* _Texte étudié_:
****************************************

KHARTOUM: Au moins 18 civils ont été tués jeudi par les paramilitaires dans le Kordofan-Nord, dans l'ouest du Soudan en guerre depuis plus de deux ans, a indiqué samedi une ONG.

La région, théâtre de combats acharnés entre les paramilitaires des Forces de soutien rapide (FSR) et l'armée, est largement isolée, les lignes de communication étant quasi inexistantes.

Selon Emergency Lawyers, qui documente les exactions depuis le début du conflit, l'attaque des FSR survenue jeudi contre deux villages dans le sud de la région d'Umm Kuraydim "a causé la mort de 18 civils et blessé des dizaines d'autres".

Faute d'accès aux soins sur place, les blessés ont été transférés vers el-Obeid, à quelques dizaines de kilomètres au sud-est.

Cette ville, située à un carrefour stratégique reliant la capitale Khartoum (à 400 km) à la vaste région du Darfour, avait été assiégée par les paramilitaires pendant près de deux ans avant d'être reprise par l'armée en février.

Depuis la perte de Khartoum, reconquise par l'armée en mars, les paramilitaires se sont repliés vers l'ouest, intensifiant notamment leurs attaques au Darfour, qu'ils contrôlent déjà presque entièrement.

****************************************

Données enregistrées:
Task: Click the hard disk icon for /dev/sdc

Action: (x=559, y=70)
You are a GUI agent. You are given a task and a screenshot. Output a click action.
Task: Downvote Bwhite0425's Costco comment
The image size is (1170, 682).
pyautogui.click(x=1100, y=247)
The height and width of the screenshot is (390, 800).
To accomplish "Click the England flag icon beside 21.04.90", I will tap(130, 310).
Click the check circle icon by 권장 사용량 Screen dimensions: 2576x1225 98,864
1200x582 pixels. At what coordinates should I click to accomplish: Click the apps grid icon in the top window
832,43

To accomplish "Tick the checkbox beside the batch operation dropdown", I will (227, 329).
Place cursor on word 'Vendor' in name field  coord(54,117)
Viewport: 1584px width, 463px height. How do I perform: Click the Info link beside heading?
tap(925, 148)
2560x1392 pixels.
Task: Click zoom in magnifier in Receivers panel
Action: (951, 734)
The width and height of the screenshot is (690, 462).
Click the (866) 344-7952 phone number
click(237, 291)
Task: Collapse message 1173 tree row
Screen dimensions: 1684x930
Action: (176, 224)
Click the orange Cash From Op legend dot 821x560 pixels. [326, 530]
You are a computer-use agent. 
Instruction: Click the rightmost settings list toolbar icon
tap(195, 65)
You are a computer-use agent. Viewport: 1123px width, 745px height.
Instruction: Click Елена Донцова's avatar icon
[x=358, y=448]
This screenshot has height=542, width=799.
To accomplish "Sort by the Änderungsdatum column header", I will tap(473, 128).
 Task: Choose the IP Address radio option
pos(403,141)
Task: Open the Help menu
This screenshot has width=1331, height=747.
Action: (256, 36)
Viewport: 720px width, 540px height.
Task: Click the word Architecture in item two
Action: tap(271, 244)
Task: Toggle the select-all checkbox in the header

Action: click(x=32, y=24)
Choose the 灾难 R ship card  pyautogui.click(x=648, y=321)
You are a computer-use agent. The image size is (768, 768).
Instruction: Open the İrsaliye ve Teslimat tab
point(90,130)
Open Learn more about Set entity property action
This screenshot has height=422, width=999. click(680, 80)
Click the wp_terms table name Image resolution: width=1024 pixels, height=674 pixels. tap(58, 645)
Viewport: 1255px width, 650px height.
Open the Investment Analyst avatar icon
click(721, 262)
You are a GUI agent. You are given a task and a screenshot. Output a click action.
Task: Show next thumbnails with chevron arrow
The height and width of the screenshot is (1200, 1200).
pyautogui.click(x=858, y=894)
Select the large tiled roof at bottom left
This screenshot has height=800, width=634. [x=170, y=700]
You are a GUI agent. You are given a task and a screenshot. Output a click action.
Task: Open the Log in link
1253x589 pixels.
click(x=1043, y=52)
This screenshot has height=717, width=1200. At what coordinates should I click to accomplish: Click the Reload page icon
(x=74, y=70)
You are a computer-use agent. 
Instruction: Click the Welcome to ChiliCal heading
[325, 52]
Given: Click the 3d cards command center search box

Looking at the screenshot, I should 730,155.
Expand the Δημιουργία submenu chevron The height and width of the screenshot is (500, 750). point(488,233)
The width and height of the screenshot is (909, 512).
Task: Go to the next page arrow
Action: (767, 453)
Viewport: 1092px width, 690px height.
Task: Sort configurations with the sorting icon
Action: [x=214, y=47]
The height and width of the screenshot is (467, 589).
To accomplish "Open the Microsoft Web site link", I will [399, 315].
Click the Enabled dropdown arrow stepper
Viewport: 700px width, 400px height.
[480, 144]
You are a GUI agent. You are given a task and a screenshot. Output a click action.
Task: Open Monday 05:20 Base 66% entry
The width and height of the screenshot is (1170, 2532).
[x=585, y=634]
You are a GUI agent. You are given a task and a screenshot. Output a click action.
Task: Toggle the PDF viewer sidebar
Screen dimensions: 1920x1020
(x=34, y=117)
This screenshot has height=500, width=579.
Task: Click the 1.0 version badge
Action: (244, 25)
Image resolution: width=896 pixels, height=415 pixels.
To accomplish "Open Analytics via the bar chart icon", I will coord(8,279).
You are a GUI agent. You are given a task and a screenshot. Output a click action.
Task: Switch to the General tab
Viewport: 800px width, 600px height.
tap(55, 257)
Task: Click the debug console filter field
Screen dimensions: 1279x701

****************************************

* _Travail à faire_:
Pouvez-vous recopier fidèlement, dans l'article sur l'attaque au Kordofan-Nord, le passage allant de "KHARTOUM: Au moins 18" jusqu'à "étant quasi inexistantes." ?

* _Réponse produite_:
KHARTOUM: Au moins 18 civils ont été tués jeudi par les paramilitaires dans le Kordofan-Nord, dans l'ouest du Soudan en guerre depuis plus de deux ans, a indiqué samedi une ONG.

La région, théâtre de combats acharnés entre les paramilitaires des Forces de soutien rapide (FSR) et l'armée, est largement isolée, les lignes de communication étant quasi inexistantes.